S. Öğün: Medeniyet Çıkmazı  

Bir medeniyet inşâsı ihtimâlini içinde taşıyan yegâne potansiyelin İslâmiyet olduğunu düşünenlerdenim. Bu potansiyeli görmek için Müslümân olmak bile gerekmez. Ehl-i nâmus herkes bunu görebilir. Bizzât ismi “barış” mânasına gelen başka bir din yok.

Medeniyet monadolojisine inanmam. Hiçbir medeniyet, yek diğerinden kopuk değildir. Medeniyetlerin orijinalitesi veyâ saflığı târihsel olarak mümkün görünmez bana. Bu bakışı ayrıca çok da kompleksli ve kısırlaştırıcı bulduğumu söyleyebilirim. Ama modern dünyânın inşâsında bu analitik -monadolojik medeniyet görüşü maalesef esas alınmıştır. Bunu başlatanlar da modern dünyânın hâkim güçleri olmuştur. Batı medeniyetini medenî olmanın olmazsa olmaz şartı hâline getirenler; dışlayıcı bir tarzda ilkel-medenî farkından bahsedenler onlar olmuşlardır. Batı medeniyetini evrensel medeniyet olarak takdim etmek ve diğer medeniyetlerin mensuplarına bu medeniyetin normlarını dayatmak medeniyetler târihinin çeşitliliğine ve eşdeğerliliğine indirilmiş ağır bir darbeydi. Bunun akabinde medeniyet tartışmalarını artık tabiî süreçler ve etkileşimler değil, kompleksler idâre etmeye başladı. Tabiî olan kültürel karşılaşmalar ve komplekssiz etkileşimler üzerinden medeniyetlerin etkileşimi ve başkalaşmasıdır. Bu da bir zenginleşme alâmetidir. Bir farka işâret etmek yerinde olacaktır. Kültürel gerilimler târihte zaman zaman yaşanmıştır. “Yabancı” olan ile rastlaşmalar, ister bireysel, ister topluluksal seviyede olsun, güncel olarak çeşitli rahatsızlıklar, dışlamalar, hattâ gerilim ve çatışmalar doğurabilir. Ama “medenî” durum bu “güncel” çatışmaların “târihsel” seviyede hâllini ifâde eder. Şahsî kanâtim o dur ki, kültürler tek başlarına medeniyet üretmez; kendi hâline bırakılırsa çatışmaları kışkırtmaktan başka bir işe yaramaz. Medeniyet inşâsı ise kültürel çatışmaların üstesinden gelinebildiği durumlara işâret eder. Modernliğin insanlığa verdiği zarar, medeniyetin bir târihsel fırsat ve imkân olarak zayıflatılmasıdır.

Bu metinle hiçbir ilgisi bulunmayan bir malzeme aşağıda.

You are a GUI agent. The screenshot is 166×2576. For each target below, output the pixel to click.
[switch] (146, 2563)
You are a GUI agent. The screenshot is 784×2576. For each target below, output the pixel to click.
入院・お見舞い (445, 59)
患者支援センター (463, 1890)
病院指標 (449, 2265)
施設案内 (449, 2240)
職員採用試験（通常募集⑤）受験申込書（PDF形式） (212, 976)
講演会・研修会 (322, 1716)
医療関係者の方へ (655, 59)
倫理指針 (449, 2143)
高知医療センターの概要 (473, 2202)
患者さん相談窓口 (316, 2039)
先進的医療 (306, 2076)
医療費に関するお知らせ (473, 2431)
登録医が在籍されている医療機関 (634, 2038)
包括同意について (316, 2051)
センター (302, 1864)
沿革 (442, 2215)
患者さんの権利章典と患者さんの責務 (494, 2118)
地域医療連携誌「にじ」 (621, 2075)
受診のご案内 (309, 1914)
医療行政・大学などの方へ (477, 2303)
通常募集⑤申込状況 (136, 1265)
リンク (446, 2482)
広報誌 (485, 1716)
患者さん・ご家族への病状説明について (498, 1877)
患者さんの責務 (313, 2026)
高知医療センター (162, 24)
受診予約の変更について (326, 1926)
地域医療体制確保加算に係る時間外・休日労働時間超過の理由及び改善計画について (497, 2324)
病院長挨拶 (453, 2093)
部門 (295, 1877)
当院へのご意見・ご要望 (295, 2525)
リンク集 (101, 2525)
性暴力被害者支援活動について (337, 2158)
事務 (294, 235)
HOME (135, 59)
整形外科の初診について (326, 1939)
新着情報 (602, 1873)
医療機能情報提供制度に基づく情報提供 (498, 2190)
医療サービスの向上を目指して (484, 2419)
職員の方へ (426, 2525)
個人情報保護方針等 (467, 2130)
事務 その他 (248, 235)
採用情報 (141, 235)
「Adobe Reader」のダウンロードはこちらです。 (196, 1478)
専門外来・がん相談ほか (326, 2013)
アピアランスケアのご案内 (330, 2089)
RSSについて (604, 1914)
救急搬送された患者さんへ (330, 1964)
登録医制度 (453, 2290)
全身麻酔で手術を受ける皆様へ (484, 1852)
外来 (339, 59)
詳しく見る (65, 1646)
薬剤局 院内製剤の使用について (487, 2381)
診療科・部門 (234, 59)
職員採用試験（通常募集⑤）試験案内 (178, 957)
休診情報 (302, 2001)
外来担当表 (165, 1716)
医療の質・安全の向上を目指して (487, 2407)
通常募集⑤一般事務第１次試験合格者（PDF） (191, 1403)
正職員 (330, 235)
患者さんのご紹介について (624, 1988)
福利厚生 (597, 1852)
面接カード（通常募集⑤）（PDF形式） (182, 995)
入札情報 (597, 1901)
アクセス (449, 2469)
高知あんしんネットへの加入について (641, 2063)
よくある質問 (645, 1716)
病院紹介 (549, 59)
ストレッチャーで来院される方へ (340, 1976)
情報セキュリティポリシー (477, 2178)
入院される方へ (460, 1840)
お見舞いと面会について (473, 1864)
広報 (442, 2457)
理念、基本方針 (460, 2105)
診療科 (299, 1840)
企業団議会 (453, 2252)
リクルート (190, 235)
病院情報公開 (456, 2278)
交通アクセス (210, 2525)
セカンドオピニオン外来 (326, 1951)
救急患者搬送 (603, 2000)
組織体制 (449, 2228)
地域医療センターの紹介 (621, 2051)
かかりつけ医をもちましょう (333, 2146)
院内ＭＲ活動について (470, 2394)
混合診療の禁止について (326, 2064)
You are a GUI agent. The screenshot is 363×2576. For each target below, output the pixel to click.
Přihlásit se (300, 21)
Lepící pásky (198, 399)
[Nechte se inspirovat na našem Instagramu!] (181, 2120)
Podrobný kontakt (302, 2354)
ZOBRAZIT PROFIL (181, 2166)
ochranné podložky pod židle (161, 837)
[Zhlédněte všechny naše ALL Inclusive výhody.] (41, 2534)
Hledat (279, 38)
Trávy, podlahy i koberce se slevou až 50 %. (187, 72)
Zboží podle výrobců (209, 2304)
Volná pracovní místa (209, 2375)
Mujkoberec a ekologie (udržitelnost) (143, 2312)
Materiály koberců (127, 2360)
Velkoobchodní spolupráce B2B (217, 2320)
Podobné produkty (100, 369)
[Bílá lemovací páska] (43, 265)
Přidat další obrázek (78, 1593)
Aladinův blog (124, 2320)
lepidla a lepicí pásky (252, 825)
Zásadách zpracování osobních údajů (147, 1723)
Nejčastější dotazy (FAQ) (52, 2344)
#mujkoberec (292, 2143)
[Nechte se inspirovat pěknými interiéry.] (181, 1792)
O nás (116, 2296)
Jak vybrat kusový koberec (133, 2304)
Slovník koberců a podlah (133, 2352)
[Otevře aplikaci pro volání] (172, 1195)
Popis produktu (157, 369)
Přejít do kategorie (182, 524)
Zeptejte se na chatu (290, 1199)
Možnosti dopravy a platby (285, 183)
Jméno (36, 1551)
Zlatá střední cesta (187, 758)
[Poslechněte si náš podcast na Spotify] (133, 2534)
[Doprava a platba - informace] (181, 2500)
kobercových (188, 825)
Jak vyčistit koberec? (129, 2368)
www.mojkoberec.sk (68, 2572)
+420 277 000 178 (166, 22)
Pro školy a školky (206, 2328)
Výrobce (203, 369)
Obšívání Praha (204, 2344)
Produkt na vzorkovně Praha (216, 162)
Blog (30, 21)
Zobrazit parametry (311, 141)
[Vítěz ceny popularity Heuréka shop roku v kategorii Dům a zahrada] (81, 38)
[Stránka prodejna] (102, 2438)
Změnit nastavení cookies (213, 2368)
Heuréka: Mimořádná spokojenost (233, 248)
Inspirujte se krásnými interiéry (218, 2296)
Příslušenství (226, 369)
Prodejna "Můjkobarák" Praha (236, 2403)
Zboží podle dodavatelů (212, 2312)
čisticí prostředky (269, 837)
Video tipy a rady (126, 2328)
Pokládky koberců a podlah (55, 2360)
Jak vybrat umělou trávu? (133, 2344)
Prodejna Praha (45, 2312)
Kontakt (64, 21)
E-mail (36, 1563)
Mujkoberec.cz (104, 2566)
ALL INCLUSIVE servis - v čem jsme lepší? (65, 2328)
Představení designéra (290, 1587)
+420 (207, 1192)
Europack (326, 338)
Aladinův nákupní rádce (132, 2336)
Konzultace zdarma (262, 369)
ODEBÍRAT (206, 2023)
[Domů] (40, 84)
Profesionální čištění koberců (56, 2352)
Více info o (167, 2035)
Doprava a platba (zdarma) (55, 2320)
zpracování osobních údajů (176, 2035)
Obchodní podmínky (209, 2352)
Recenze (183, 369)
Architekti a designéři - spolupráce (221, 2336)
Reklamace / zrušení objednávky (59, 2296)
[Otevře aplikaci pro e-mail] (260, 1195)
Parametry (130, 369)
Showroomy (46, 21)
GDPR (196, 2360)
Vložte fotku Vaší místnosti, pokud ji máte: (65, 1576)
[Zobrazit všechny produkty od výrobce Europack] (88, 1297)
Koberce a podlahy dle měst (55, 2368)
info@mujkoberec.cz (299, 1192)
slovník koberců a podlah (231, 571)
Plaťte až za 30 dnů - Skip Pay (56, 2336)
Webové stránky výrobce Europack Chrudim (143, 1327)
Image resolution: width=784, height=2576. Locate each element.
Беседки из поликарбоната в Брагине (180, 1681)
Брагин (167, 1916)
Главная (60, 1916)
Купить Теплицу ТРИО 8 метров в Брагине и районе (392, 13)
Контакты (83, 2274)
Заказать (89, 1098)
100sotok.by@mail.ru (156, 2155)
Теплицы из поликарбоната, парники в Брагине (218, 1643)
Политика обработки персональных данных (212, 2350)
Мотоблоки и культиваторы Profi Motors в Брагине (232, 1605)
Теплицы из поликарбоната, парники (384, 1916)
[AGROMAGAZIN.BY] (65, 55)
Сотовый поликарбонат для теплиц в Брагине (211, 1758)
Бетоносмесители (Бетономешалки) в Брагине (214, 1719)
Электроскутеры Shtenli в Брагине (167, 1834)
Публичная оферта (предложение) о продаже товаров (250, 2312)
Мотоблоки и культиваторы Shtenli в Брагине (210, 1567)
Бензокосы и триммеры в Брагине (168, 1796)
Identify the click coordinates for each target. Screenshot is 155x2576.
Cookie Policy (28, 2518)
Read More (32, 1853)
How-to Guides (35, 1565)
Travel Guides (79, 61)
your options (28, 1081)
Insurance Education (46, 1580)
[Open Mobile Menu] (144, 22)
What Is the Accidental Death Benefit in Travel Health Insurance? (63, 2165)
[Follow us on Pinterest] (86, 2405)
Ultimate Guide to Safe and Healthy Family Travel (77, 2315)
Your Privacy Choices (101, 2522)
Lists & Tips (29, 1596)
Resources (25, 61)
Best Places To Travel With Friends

Medeniyeti maddî olanla özdeşleştirmek veyâ tersinden kültürelleştirmek , modernliğin iki sakat boyutudur. İlki yanlış değildir. Medeniyet her şeyden evvel, coğrafya, iklim gibi tabiî mânâda, daha sonra da ekonomi seviyesinde madde bir olgudur. Ama bununla sınırlı kalmaz; maddî olandan maddî olmayan alana doğru evrilir. İkincisi, yâni medeniyeti gayrı maddî hususlara indirgemek ise külliyen sıkıntılıdır. Bu iki zıt, ama eş derecede sakat bulduğum bakış, modern dünyâda medeniyet inşâsını hayli zora sokmuştur. Kültür kavgalarından muzdarip bir insanlık artık modern dünyânın karakteristik niteliklerinden birisi hâline geldi. Çünkü medeniyet kavramının mutlak mânâda “maddîleştirilmesi” veya tersinden “kültürelleştirilmesi“ bir medenî durum oluşturmayı neredeyse imkânsız bir hâle getiriyor. Mahatma Gandhi’nin, kendisine Batı medeniyeti hakkındaki görüşlerini soran gazeteciye ironik bir şekilde “Vallahi iyi bir fikir olabilirdi” tarzında cevap vermesi de aslında bu durumu anlatıyor. Evet, târihte her zaman kültürel savaşlar yaşandı; ama Huntington gibilerin fütursuzca ilân ettiği “medeniyet savaşları” gibi topyekûn bir davâlaşma modern dünyanın işi olsa gerekir.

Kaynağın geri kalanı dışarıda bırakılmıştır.